Reproduce the rows below, substituting "Which point should I click to complete" for every occurrence of "At what coordinates should I click to accomplish" and leaving everything else unchanged.

═══ RECORDS SHOWN ═══

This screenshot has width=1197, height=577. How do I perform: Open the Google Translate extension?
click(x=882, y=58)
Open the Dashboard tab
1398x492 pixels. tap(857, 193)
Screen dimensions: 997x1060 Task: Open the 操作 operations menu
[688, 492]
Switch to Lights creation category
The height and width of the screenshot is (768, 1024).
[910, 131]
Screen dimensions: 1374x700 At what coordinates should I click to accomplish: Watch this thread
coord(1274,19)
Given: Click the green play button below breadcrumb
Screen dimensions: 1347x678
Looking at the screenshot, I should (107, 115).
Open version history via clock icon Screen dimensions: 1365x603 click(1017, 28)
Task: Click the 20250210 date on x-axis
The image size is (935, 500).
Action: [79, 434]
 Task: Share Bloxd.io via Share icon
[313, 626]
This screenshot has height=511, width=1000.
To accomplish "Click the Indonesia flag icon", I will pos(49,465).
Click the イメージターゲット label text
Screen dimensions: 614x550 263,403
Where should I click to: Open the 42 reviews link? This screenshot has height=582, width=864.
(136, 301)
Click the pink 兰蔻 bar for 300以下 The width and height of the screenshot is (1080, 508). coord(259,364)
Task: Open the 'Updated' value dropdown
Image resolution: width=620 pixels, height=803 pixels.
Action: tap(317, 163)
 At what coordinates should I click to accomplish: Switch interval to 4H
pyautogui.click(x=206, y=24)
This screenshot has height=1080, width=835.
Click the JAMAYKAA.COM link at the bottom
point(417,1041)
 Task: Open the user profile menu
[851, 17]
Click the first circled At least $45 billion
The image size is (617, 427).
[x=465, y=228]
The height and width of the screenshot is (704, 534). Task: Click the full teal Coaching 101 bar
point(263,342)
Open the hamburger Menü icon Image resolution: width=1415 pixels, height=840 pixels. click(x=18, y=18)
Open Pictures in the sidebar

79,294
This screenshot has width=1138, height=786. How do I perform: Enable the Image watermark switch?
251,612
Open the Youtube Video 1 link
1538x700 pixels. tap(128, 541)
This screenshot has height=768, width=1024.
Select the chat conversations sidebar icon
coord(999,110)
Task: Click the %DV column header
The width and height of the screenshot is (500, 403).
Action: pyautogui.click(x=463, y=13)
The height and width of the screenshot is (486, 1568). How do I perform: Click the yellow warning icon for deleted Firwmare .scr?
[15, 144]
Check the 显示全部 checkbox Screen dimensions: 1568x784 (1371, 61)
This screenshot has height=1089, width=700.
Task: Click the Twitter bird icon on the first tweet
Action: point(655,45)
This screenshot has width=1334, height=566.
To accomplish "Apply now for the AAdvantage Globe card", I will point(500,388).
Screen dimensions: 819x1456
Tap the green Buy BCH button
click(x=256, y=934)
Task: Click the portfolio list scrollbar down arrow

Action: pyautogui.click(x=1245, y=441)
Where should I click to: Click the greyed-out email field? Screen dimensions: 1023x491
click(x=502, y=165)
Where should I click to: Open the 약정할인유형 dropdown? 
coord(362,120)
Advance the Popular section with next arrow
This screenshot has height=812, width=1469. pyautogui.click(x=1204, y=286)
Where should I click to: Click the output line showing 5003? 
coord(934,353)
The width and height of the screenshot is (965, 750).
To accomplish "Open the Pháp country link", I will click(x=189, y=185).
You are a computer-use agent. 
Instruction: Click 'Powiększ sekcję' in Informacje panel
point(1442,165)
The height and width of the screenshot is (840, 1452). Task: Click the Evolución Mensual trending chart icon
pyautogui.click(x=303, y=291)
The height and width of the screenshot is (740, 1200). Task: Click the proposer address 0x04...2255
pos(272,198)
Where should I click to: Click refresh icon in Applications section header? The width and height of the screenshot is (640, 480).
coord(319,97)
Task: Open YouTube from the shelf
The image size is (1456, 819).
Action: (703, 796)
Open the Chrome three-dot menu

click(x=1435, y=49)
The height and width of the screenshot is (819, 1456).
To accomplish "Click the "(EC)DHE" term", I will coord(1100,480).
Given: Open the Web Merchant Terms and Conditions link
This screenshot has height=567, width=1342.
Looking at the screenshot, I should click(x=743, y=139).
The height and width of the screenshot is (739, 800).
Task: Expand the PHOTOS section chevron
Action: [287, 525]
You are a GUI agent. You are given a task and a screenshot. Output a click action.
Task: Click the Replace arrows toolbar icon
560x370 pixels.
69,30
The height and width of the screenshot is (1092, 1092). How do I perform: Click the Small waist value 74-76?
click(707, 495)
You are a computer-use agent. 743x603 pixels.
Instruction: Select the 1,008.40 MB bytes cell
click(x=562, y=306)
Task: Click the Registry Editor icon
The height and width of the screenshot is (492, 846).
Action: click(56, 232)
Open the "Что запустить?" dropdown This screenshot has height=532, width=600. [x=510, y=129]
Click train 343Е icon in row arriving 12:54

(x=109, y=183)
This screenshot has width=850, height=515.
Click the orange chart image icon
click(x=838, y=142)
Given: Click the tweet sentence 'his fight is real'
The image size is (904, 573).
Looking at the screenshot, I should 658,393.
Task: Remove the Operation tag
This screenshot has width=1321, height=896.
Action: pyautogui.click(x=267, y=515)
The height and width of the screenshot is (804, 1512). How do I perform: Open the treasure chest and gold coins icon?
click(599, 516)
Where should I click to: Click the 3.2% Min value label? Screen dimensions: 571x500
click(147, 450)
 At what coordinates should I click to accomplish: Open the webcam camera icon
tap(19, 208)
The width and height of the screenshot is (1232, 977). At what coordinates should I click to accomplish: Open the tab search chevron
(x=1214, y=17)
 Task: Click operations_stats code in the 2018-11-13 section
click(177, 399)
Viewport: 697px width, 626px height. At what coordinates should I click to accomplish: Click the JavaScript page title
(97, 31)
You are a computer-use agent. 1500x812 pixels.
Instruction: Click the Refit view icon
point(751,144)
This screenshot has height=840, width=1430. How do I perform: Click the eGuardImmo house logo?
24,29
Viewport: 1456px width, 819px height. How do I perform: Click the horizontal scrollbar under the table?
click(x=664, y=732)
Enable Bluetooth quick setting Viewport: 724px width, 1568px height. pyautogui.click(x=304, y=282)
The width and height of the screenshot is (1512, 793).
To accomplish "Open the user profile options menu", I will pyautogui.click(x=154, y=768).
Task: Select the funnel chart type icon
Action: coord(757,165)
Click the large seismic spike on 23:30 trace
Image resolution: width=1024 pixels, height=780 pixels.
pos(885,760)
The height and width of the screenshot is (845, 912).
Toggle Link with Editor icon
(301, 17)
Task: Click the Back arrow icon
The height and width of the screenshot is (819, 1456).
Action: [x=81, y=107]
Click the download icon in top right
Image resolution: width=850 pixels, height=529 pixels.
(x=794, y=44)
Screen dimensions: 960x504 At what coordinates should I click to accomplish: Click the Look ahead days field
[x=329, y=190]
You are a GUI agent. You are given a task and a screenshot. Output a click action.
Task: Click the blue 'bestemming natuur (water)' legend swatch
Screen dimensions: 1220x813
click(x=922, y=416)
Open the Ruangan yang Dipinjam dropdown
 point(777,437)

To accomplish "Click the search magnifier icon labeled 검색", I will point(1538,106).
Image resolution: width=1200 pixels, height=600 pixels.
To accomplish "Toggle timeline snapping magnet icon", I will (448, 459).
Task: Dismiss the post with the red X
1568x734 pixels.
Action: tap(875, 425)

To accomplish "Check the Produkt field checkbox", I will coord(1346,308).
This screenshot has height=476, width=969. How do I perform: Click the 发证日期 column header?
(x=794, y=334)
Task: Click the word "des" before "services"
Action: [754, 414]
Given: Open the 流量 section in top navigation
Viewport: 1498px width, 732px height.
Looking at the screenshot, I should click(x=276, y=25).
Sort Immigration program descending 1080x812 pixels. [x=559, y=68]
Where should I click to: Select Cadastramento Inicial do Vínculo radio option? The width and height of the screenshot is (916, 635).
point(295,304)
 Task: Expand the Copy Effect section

═══

*TASK OUTPUT*.
This screenshot has width=1197, height=577. How do I perform: Open the Google Translate extension?
click(x=882, y=58)
Open the Dashboard tab
1398x492 pixels. tap(857, 193)
Screen dimensions: 997x1060 Task: Open the 操作 operations menu
[688, 492]
Switch to Lights creation category
The height and width of the screenshot is (768, 1024).
[910, 131]
Screen dimensions: 1374x700 Which point should I click to complete: Watch this thread
coord(1274,19)
Given: Click the green play button below breadcrumb
Screen dimensions: 1347x678
Looking at the screenshot, I should (107, 115).
Open version history via clock icon Screen dimensions: 1365x603 click(1017, 28)
Task: Click the 20250210 date on x-axis
The image size is (935, 500).
Action: [79, 434]
 Task: Share Bloxd.io via Share icon
[313, 626]
This screenshot has height=511, width=1000.
To accomplish "Click the Indonesia flag icon", I will pos(49,465).
Click the イメージターゲット label text
Screen dimensions: 614x550 263,403
Where should I click to: Open the 42 reviews link? This screenshot has height=582, width=864.
(136, 301)
Click the pink 兰蔻 bar for 300以下 The width and height of the screenshot is (1080, 508). coord(259,364)
Task: Open the 'Updated' value dropdown
Image resolution: width=620 pixels, height=803 pixels.
Action: tap(317, 163)
 Which point should I click to complete: Switch interval to 4H
pyautogui.click(x=206, y=24)
This screenshot has height=1080, width=835.
Click the JAMAYKAA.COM link at the bottom
point(417,1041)
 Task: Open the user profile menu
[851, 17]
Click the first circled At least $45 billion
The image size is (617, 427).
[x=465, y=228]
The height and width of the screenshot is (704, 534). Task: Click the full teal Coaching 101 bar
point(263,342)
Open the hamburger Menü icon Image resolution: width=1415 pixels, height=840 pixels. click(x=18, y=18)
Open Pictures in the sidebar

79,294
This screenshot has width=1138, height=786. How do I perform: Enable the Image watermark switch?
251,612
Open the Youtube Video 1 link
1538x700 pixels. tap(128, 541)
This screenshot has height=768, width=1024.
Select the chat conversations sidebar icon
coord(999,110)
Task: Click the %DV column header
The width and height of the screenshot is (500, 403).
Action: pyautogui.click(x=463, y=13)
The height and width of the screenshot is (486, 1568). How do I perform: Click the yellow warning icon for deleted Firwmare .scr?
[15, 144]
Check the 显示全部 checkbox Screen dimensions: 1568x784 (1371, 61)
This screenshot has height=1089, width=700.
Task: Click the Twitter bird icon on the first tweet
Action: point(655,45)
This screenshot has width=1334, height=566.
To accomplish "Apply now for the AAdvantage Globe card", I will point(500,388).
Screen dimensions: 819x1456
Tap the green Buy BCH button
click(x=256, y=934)
Task: Click the portfolio list scrollbar down arrow

Action: pyautogui.click(x=1245, y=441)
Where should I click to: Click the greyed-out email field? Screen dimensions: 1023x491
click(x=502, y=165)
Where should I click to: Open the 약정할인유형 dropdown? 
coord(362,120)
Advance the Popular section with next arrow
This screenshot has height=812, width=1469. pyautogui.click(x=1204, y=286)
Where should I click to: Click the output line showing 5003? 
coord(934,353)
The width and height of the screenshot is (965, 750).
To accomplish "Open the Pháp country link", I will click(x=189, y=185).
You are a computer-use agent. 
Instruction: Click 'Powiększ sekcję' in Informacje panel
point(1442,165)
The height and width of the screenshot is (840, 1452). Task: Click the Evolución Mensual trending chart icon
pyautogui.click(x=303, y=291)
The height and width of the screenshot is (740, 1200). Task: Click the proposer address 0x04...2255
pos(272,198)
Where should I click to: Click refresh icon in Applications section header? The width and height of the screenshot is (640, 480).
coord(319,97)
Task: Open YouTube from the shelf
The image size is (1456, 819).
Action: (703, 796)
Open the Chrome three-dot menu

click(x=1435, y=49)
The height and width of the screenshot is (819, 1456).
To accomplish "Click the "(EC)DHE" term", I will coord(1100,480).
Given: Open the Web Merchant Terms and Conditions link
This screenshot has height=567, width=1342.
Looking at the screenshot, I should click(x=743, y=139).
The height and width of the screenshot is (739, 800).
Task: Expand the PHOTOS section chevron
Action: [287, 525]
You are a GUI agent. You are given a task and a screenshot. Output a click action.
Task: Click the Replace arrows toolbar icon
560x370 pixels.
69,30
The height and width of the screenshot is (1092, 1092). How do I perform: Click the Small waist value 74-76?
click(707, 495)
You are a computer-use agent. 743x603 pixels.
Instruction: Select the 1,008.40 MB bytes cell
click(x=562, y=306)
Task: Click the Registry Editor icon
The height and width of the screenshot is (492, 846).
Action: click(56, 232)
Open the "Что запустить?" dropdown This screenshot has height=532, width=600. [x=510, y=129]
Click train 343Е icon in row arriving 12:54

(x=109, y=183)
This screenshot has width=850, height=515.
Click the orange chart image icon
click(x=838, y=142)
Given: Click the tweet sentence 'his fight is real'
The image size is (904, 573).
Looking at the screenshot, I should 658,393.
Task: Remove the Operation tag
This screenshot has width=1321, height=896.
Action: pyautogui.click(x=267, y=515)
The height and width of the screenshot is (804, 1512). How do I perform: Open the treasure chest and gold coins icon?
click(599, 516)
Where should I click to: Click the 3.2% Min value label? Screen dimensions: 571x500
click(147, 450)
 Which point should I click to complete: Open the webcam camera icon
tap(19, 208)
The width and height of the screenshot is (1232, 977). Which point should I click to complete: Open the tab search chevron
(x=1214, y=17)
 Task: Click operations_stats code in the 2018-11-13 section
click(177, 399)
Viewport: 697px width, 626px height. Which point should I click to complete: Click the JavaScript page title
(97, 31)
You are a computer-use agent. 1500x812 pixels.
Instruction: Click the Refit view icon
point(751,144)
This screenshot has height=840, width=1430. How do I perform: Click the eGuardImmo house logo?
24,29
Viewport: 1456px width, 819px height. How do I perform: Click the horizontal scrollbar under the table?
click(x=664, y=732)
Enable Bluetooth quick setting Viewport: 724px width, 1568px height. pyautogui.click(x=304, y=282)
The width and height of the screenshot is (1512, 793).
To accomplish "Open the user profile options menu", I will pyautogui.click(x=154, y=768).
Task: Select the funnel chart type icon
Action: coord(757,165)
Click the large seismic spike on 23:30 trace
Image resolution: width=1024 pixels, height=780 pixels.
pos(885,760)
The height and width of the screenshot is (845, 912).
Toggle Link with Editor icon
(301, 17)
Task: Click the Back arrow icon
The height and width of the screenshot is (819, 1456).
Action: [x=81, y=107]
Click the download icon in top right
Image resolution: width=850 pixels, height=529 pixels.
(x=794, y=44)
Screen dimensions: 960x504 Which point should I click to complete: Click the Look ahead days field
[x=329, y=190]
You are a GUI agent. You are given a task and a screenshot. Output a click action.
Task: Click the blue 'bestemming natuur (water)' legend swatch
Screen dimensions: 1220x813
click(x=922, y=416)
Open the Ruangan yang Dipinjam dropdown
 point(777,437)

To accomplish "Click the search magnifier icon labeled 검색", I will point(1538,106).
Image resolution: width=1200 pixels, height=600 pixels.
To accomplish "Toggle timeline snapping magnet icon", I will (448, 459).
Task: Dismiss the post with the red X
1568x734 pixels.
Action: tap(875, 425)

To accomplish "Check the Produkt field checkbox", I will coord(1346,308).
This screenshot has height=476, width=969. How do I perform: Click the 发证日期 column header?
(x=794, y=334)
Task: Click the word "des" before "services"
Action: [754, 414]
Given: Open the 流量 section in top navigation
Viewport: 1498px width, 732px height.
Looking at the screenshot, I should click(x=276, y=25).
Sort Immigration program descending 1080x812 pixels. [x=559, y=68]
Where should I click to: Select Cadastramento Inicial do Vínculo radio option? The width and height of the screenshot is (916, 635).
point(295,304)
 Task: Expand the Copy Effect section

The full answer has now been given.